#### Goal of the exercise:
From the vasectomy text, copy word for word the passage that begins with the words containing "The Vasectomy Operation" and ends with "tied or sealed.".

#### Extract to read:
--- START ---

In This Section
What is a Vasectomy?
Vasectomy or male sterilisation is a reliable method of contraception that involves minor surgery. Following a successful operation, no other form of contraception is needed to prevent unintended pregnancies; however, condoms may still be required for protection against sexually transmitted infections (STIs).
A vasectomy involves blocking tubes in the testicles to prevent sperm from mixing with the semen ejaculated from the penis during sex. It is a quick and relatively painless surgical procedure that is usually carried out under local anaesthetic.
A vasectomy has no effect on your sex drive or your ability to enjoy sex. You will still have erections and ejaculate as normal, the only difference is that the semen will not contain sperm.
Vasectomy is considered a permanent method of contraception. It is, therefore, only advisable if you have decided that you definitely do not want to have children in the future.
Although It is possible to reverse the vasectomy in certain circumstances, this is not always successful and only rarely offered on the NHS. Reversal operations are not offered at Sexual Health Sheffield.
When Might a Vasectomy Be The Right Choice For You?
A vasectomy may be appropriate if you decide that you do not want more children, or have decided not to have any at all. If you have any doubts about this, it might be better to consider another method of contraception until you are completely sure. A vasectomy may be chosen as a simpler, safer and more reliable alternative to female sterilisation http://www.nhs.uk/conditions/contraception-guide/pages/female-sterilisation.aspx
A vasectomy is normally permanent, so once it has been carried out successfully and semen tests have shown there is no sperm present, your partner(s) may not need to use other forms of contraception. However, a vasectomy does not protect against HIV infection or any other sexually transmitted infection, so you should continue to protect yourself by using condoms with any new partner.
The Vasectomy Operation
At Sexual Health Sheffield, we use a method called a “no-scalpel” technique which is usually carried out under local anaesthetic.
During a no-scalpel vasectomy, the doctor will feel the vas deferens underneath the skin of your scrotum and then hold them in place using a small clamp. A special instrument is then used to make a tiny puncture hole in the skin of the scrotum. A small pair of forceps is used to open up the hole, allowing the surgeon to access the vas deferens without needing to cut the skin with a scalpel. The tubes are then closed in the same way as in a conventional vasectomy, either by being tied or sealed.
During a no-scalpel vasectomy, there will be little bleeding and no stitches. The procedure is also thought to be less painful and less likely to cause complications than a conventional vasectomy.

--- END ---

#### Collected data:

--- START ---

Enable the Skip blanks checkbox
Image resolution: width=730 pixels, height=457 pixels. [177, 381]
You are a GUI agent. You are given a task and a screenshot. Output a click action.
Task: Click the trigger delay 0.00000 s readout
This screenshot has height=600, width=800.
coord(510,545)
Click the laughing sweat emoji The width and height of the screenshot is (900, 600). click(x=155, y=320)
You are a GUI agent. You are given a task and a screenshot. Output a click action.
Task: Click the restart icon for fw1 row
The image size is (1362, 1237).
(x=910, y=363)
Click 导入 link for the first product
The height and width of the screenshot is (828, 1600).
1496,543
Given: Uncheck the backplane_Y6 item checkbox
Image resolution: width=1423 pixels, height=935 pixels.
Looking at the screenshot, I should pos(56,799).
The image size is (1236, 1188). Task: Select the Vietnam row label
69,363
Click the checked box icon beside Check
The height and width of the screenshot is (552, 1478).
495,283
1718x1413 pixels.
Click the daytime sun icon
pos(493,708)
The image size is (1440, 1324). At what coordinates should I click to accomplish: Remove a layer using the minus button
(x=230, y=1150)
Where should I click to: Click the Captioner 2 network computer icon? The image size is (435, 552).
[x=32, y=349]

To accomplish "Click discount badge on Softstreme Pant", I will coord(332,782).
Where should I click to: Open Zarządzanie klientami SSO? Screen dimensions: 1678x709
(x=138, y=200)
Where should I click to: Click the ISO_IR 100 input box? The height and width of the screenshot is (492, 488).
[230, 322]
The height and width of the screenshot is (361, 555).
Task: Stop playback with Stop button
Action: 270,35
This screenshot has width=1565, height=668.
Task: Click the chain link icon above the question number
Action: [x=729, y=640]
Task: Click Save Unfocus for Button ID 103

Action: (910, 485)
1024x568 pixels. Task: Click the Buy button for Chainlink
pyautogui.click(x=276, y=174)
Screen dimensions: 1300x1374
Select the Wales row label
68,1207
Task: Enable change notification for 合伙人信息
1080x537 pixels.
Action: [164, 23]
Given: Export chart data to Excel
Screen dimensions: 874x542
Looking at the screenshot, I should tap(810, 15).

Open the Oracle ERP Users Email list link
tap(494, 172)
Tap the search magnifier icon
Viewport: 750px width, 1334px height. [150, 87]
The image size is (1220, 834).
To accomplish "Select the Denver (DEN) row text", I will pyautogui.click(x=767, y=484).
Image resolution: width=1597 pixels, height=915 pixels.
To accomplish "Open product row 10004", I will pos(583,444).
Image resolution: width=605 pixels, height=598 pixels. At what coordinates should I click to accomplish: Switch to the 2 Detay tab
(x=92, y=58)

--- END ---

#### Answer to the exercise:
The Vasectomy Operation
At Sexual Health Sheffield, we use a method called a “no-scalpel” technique which is usually carried out under local anaesthetic.
During a no-scalpel vasectomy, the doctor will feel the vas deferens underneath the skin of your scrotum and then hold them in place using a small clamp. A special instrument is then used to make a tiny puncture hole in the skin of the scrotum. A small pair of forceps is used to open up the hole, allowing the surgeon to access the vas deferens without needing to cut the skin with a scalpel. The tubes are then closed in the same way as in a conventional vasectomy, either by being tied or sealed.